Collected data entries
┌────────

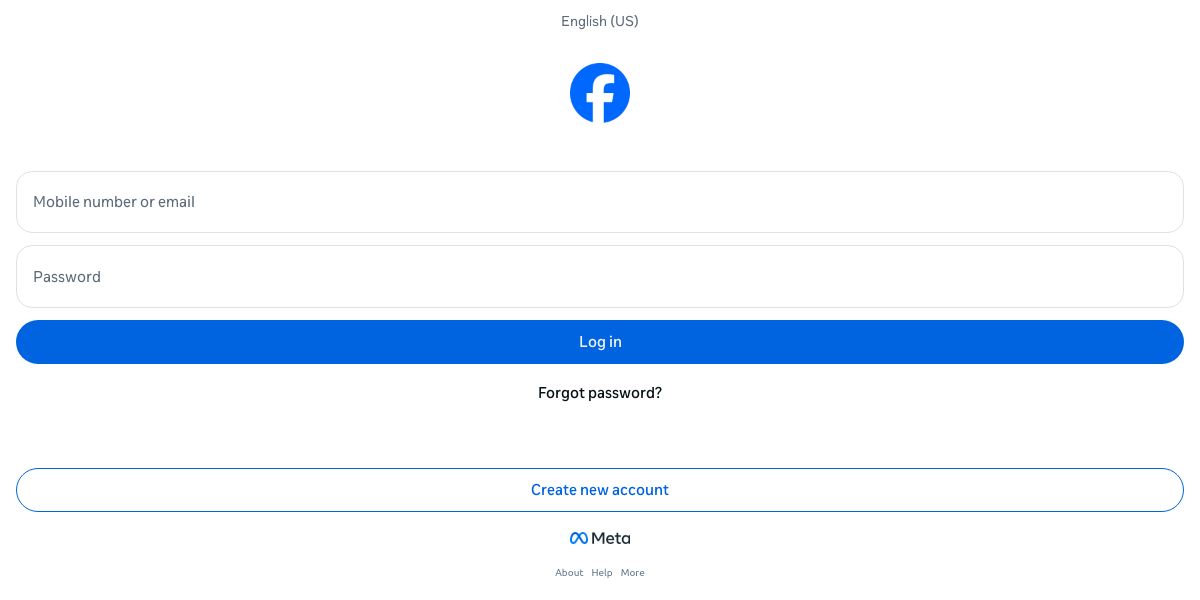Viewport: 1200px width, 600px height.
Task: Expand the More footer options
Action: point(632,573)
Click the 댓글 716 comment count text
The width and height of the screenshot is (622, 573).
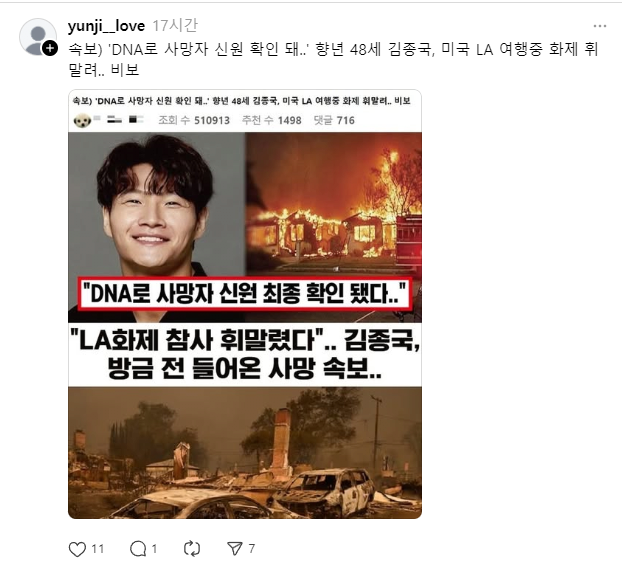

└────────

Begin with the line containing "Click the 댓글 716 comment count text", stop at the last line of the records above, and copy every line in between exactly, both ends included, with no pictures.

Click the 댓글 716 comment count text
The width and height of the screenshot is (622, 573).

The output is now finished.